Migrants : le gouvernement australien a-t-il payé des passeurs ?

Par latribune.fr  |   |  545  mots
Ne souhaitant pas commenter l'affaire, le Premier ministre australien a préféré annoncer que le gouvernement était déterminé à "stopper les bateaux par n'importe quel moyen".
Canberra est accusé d'avoir versé plusieurs milliers de dollars à des passeurs de migrants pour qu'ils emmènent ces derniers en Indonésie plutôt qu'en Australie. Après avoir démenti cette allégation, deux ministres n'ont pas réitéré le démenti lors d'un débat à l'assemblée.

Tout est parti de quelques déclarations. Le capitaine d'un navire et deux membres d'équipage, soupçonnés de se livrer au trafic d'êtres humains, ont affirmé à la police indonésienne que les autorités australiennes leur avaient versé à chacun 5.000 dollars australiens (environ 3.430 euros) pour qu'ils fassent demi-tour et ramènent vers les côtes indonésiennes les 65 migrants qu'ils acheminaient vers l'Australie.

D'emblée, la ministre australienne des Affaires étrangères, Julie Bishop, et Peter Dutton, ministre de l'Immigration avait démenti, vendredi 12 juin. Mais le Premier ministre australien Tony Abbott n'avait pas émis le moindre commentaire. Interrogé le lendemain lors d'une interview radio, il était à nouveau resté muet sur l'affaire mais précisait que le gouvernement était déterminé à "stopper les bateaux par n'importe quel moyen".

Tancés par l'opposition

Lundi 14 juin, l'opposition a violemment tancé le gouvernement australien, en particulier le Premier ministre:

"En s'abstenant de démentir les informations selon lesquelles des trafiquants criminels peuvent être payés jusqu'à 30.000 dollars, le gouvernement n'est-il pas en train d'inciter financièrement à ces traversées dangereuses ?", a demandé Bill Shorten, le chef de l'opposition.

Julie Bishop et Peter Dutton n'ont pas réitéré leurs dénégations, cette fois-ci, restant sur la ligne du Premier ministre.

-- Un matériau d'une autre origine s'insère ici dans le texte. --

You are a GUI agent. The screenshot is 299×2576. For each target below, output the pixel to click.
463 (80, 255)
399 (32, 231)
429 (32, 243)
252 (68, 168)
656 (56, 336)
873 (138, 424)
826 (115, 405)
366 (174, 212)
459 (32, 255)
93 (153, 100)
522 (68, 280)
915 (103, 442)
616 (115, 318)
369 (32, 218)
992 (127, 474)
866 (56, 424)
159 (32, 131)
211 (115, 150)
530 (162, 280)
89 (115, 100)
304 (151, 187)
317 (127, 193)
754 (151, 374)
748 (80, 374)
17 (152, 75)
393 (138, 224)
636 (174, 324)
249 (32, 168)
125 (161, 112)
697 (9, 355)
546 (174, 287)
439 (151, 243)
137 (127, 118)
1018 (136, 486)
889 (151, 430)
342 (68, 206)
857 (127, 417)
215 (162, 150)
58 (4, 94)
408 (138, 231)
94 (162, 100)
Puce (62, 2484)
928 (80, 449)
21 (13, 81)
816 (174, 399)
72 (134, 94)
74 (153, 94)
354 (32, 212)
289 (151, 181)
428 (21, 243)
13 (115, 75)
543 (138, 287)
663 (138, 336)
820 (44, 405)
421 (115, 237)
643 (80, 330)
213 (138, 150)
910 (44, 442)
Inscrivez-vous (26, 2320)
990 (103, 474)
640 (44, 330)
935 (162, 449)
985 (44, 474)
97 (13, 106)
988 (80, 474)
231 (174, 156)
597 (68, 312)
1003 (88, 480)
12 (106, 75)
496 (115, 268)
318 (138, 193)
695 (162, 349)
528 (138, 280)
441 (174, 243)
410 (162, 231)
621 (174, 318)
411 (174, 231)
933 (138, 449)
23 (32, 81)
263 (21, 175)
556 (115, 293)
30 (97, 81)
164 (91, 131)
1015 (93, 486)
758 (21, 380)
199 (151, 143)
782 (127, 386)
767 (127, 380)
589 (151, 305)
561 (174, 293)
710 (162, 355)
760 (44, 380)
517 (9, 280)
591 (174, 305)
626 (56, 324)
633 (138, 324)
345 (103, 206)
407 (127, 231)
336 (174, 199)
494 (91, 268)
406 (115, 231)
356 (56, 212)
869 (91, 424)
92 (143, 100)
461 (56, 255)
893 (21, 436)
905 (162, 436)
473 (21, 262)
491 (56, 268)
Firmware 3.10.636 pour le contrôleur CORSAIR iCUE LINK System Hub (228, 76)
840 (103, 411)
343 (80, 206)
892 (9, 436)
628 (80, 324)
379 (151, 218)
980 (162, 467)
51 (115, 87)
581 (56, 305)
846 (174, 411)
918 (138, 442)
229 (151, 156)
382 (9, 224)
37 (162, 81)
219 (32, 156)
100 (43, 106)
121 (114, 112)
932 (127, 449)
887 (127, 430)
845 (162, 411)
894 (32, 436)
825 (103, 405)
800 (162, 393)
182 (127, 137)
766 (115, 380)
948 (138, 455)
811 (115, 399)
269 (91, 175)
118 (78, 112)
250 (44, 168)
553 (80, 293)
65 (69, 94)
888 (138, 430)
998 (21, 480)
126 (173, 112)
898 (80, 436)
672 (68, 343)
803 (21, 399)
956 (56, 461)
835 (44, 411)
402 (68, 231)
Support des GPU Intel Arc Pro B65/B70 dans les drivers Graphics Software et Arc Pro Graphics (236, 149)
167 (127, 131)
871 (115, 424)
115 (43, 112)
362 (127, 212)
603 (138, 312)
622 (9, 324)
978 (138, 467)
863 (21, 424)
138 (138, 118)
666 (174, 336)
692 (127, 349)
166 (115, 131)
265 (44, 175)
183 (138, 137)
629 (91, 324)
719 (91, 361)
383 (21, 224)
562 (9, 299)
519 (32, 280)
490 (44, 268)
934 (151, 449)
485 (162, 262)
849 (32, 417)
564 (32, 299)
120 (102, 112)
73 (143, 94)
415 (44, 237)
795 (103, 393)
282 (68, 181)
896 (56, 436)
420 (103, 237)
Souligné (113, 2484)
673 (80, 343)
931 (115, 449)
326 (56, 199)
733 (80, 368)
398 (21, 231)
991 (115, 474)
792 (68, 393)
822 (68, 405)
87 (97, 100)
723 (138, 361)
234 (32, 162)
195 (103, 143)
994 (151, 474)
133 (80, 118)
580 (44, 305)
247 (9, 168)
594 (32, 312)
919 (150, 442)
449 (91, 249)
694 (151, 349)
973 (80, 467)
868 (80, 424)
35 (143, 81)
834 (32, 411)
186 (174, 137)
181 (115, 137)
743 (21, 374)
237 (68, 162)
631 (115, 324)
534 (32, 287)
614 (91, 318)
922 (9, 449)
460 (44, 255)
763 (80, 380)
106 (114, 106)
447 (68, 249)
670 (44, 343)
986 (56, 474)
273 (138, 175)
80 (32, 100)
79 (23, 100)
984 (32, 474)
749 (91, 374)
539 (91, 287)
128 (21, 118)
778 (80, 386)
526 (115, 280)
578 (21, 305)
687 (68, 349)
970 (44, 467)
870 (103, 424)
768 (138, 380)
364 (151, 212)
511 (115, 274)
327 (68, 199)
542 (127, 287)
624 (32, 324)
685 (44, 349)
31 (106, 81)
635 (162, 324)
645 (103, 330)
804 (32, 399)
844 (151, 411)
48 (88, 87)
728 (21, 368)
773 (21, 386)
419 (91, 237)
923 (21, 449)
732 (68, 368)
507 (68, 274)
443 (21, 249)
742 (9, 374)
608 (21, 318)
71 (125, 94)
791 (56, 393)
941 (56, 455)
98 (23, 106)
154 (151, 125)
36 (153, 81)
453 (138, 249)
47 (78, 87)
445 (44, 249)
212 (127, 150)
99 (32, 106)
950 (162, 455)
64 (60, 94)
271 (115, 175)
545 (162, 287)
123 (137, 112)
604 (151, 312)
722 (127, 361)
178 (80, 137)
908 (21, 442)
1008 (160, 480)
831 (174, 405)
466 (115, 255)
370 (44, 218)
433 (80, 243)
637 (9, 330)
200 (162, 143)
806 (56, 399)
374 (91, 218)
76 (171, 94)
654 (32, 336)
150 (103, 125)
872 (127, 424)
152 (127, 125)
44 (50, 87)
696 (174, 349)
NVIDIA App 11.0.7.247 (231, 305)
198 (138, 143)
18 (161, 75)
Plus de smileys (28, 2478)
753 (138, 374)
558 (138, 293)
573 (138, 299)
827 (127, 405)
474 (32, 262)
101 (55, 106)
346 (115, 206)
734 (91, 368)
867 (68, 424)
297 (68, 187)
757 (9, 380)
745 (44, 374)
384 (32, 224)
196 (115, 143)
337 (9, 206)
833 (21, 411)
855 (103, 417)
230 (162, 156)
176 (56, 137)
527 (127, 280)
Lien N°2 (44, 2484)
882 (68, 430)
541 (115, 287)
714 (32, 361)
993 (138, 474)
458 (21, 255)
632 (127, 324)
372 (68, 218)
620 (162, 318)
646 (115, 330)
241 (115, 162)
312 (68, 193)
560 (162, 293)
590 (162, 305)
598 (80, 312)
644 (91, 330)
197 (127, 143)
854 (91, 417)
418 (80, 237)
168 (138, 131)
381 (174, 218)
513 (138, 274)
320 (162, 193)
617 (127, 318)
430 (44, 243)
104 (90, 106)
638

Le gouvernement jette l'opprobre sur l'Indonésie

Le gouvernement australien a choisi de rejeter la faute sur l'Indonésie qui a exigé des explications claires sur cette affaire. Interviewée samedi, Julie Bishop avait déclaré:

"La meilleure façon pour l'Indonésie de résoudre ses problèmes est de durcir sa politique migratoire au-delà de ses frontières (terrestres)."

Par cette déclaration, la ministre australienne des Affaires étrangères faisait référence à la politique migratoire australienne drastique qui stoppe notamment régulièrement les bateaux des trafiquants au-delà des côtes australiennes pour les expulser ensuite vers des centres de rétention en Papouasie-Nouvelle-Guinée et sur la petite île de Nauru.

En Europe, Bruxelles veut plus de prise en charge des migrants

En Europe, la situation est en apparence plus favorable aux migrants, à l'exception des Britanniques qui sont les Européens les plus ouvertement contre. Ainsi, le président de la Commission européenne, Jean-Claude Juncker, a présenté mercredi un plan d'action pour l'immigration et l'asile, immédiatement rejeté par la Grande-Bretagne, opposée à toute solidarité pour la prise en charge des migrants et des réfugiés.

"Les migrants qui tentent de gagner l'Union européenne en traversant la Méditerranée devraient être renvoyés", a affirmé dans les médias britanniques la ministre de l'Intérieur, Theresa May, reconduite dans ses fonctions par David Cameron après sa victoire aux législatives. Quelques heures avant la présentation du plan de Jean-Claude Juncker, la Britannique insistait:

"Je suis en désaccord avec Federica Mogherini (la chef de la diplomatie européenne, Ndlr) quand elle soutient qu'aucun migrant ou réfugié intercepté en mer ne sera renvoyé contre son gré." (...)  "Une telle approche ne peut qu'encourager plus de gens à risquer leur vie."

Le plan d'action adopté mercredi 10 juin par la Commission européenne veut éviter les embarquements, secourir les migrants qui ont pris la mer et gérer leur accueil à leur arrivée dans l'Union européenne.